ЗАДАННОЕ УПРАЖНЕНИЕ
Верните каждую строку приведенных ниже данных, в которой встречается слово «screenshot». Регистр букв имеет значение.

ДАННЫЕ ДЛЯ ОБРАБОТКИ
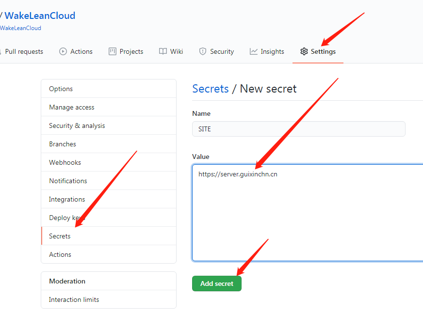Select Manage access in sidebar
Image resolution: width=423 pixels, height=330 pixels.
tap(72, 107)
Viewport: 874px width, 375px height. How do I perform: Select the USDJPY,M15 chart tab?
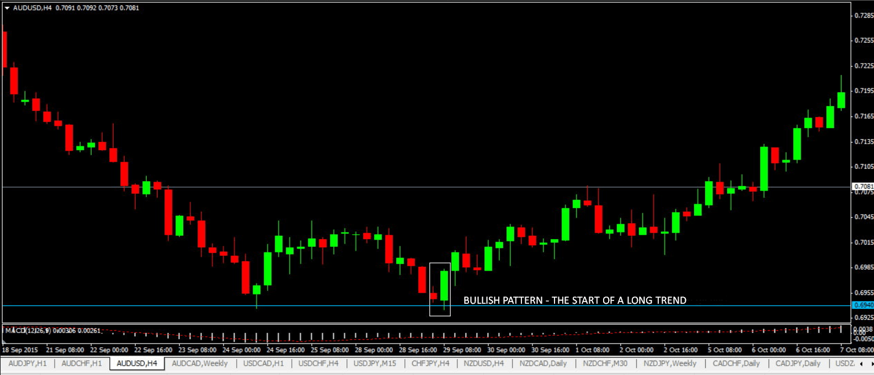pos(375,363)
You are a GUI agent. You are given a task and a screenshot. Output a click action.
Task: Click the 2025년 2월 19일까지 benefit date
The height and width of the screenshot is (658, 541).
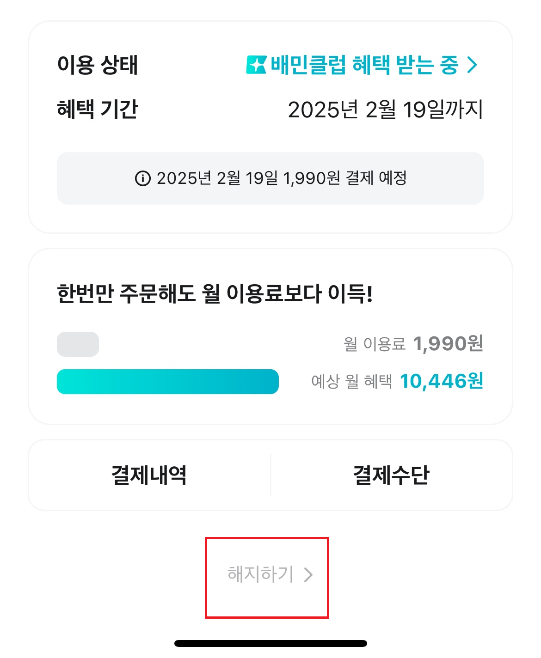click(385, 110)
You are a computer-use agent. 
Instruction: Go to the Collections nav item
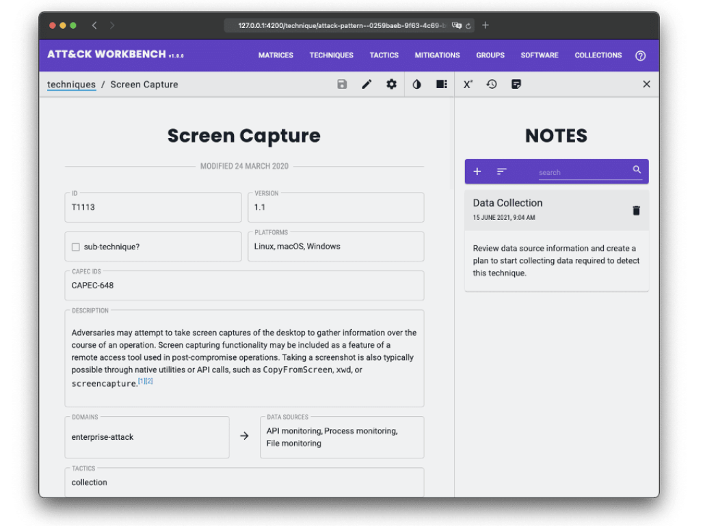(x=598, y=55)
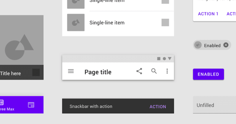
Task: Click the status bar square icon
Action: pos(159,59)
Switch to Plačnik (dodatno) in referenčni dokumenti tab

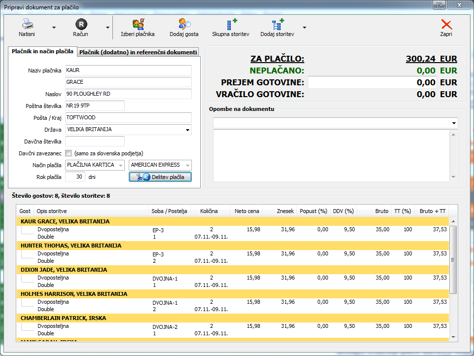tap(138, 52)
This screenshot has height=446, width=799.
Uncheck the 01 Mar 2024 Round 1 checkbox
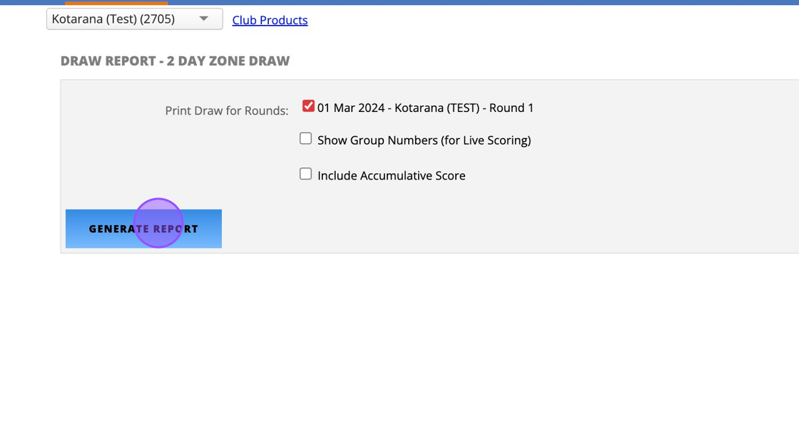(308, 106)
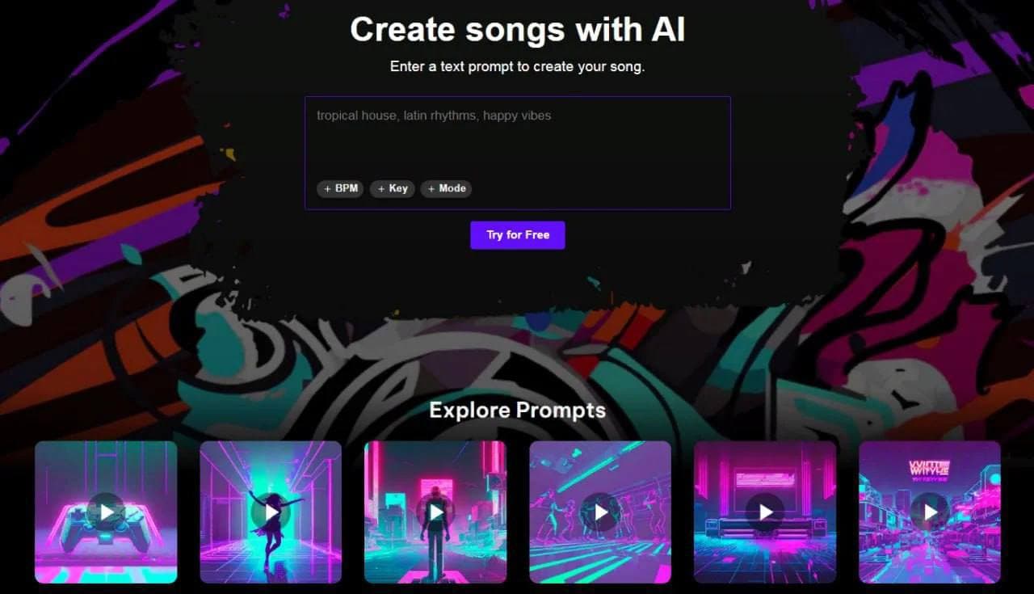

--

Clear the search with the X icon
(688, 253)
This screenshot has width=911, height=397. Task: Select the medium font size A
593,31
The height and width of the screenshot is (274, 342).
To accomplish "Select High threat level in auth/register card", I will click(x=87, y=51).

ПОЛНЫЙ ОТВЕТ
You are a GUI agent. You are given a task and a screenshot. Output a click action.
The height and width of the screenshot is (658, 541).
This screenshot has height=446, width=799.
This screenshot has width=911, height=397. Task: Select the medium font size A
The height and width of the screenshot is (274, 342).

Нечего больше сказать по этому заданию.